BDC Finance v. Barclays Bank

Andrias, J.E, and Gische, J.,

dissent in part in a memorandum by Andrias, J.E, as follows: In this dispute arising out of a Total Return Swap agreement between hedge fund BDC and Barclays Bank, each party asserts that it was entitled to terminate the agreement based on the other’s alleged default in transferring collateral. The motion court denied BDC’s motion for summary judgment on its breach of contract and declaratory judgment claims, granted Barclays’ motion for summary judgment to the extent of dismissing that portion of BDC’s breach of contract claim alleging that Barclays was required to pay the full amount of BDC’s October 6, 2008 collateral call prior to disputing it, and denied Barclays’ motion for summary judgment as to its counterclaims.

The majority would modify to grant BDC summary judgment, based on BDC’s argument that even if Barclays was entitled to dispute BDC’s October 6, 2008 collateral call before paying it, Barclays did not follow the dispute mechanism set forth in the parties’ agreement. Because I believe that issues of fact exist in this regard, I respectfully dissent.

◆ Exercise: Resume the dissent in BDC Finance v. Barclays Bank, continuing it from its final sentence.

◆ Data section:
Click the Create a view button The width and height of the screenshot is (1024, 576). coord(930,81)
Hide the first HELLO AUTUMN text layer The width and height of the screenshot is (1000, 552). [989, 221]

◆ Response:
The agreement consists of a Master Agreement, a Schedule and a Credit Support Annex (CSA), all on ISDA forms, and a Master Confirmation drafted by the parties. The CSA allowed BDC to request a “Return Amount” of what it calculated to be excess collateral based on changes in the value of the Reference Assets (debt instruments). The CSA’s “Transfer Timing” provision stated that the transfer of the Return Amount would be made by (i) the end of the next business day following a request made no later than the Notification Time (1:00 p.m.) or (ii) the end of the second business day following a request made after the Notification Time. In contrast, the “Delivery of Collateral” provision of the Master Confirmation Agreement provided that notwithstanding anything in the CSA to the contrary, Barclays “shall Transfer any Return Amounts in respect of Transactions not later than the Business Day following the Business Day on which” BDC requested it.

*589The CSA suspended Barclays’ obligation to transfer a Return Amount following, among other things, notice of a dispute under the contractual procedure for resolving disputes over collateral calls. This included a two-step dispute resolution mechanism: (1) informal, under which the disputing party had to notify the other party of the dispute and transfer the undisputed amount to the other party, and the parties would attempt to resolve the dispute between themselves, and (2) formal, which required the party who made the collateral call to recalculate by seeking four quotations at mid-market from Reference Market makers, and use their average to determine the Reference Assets value.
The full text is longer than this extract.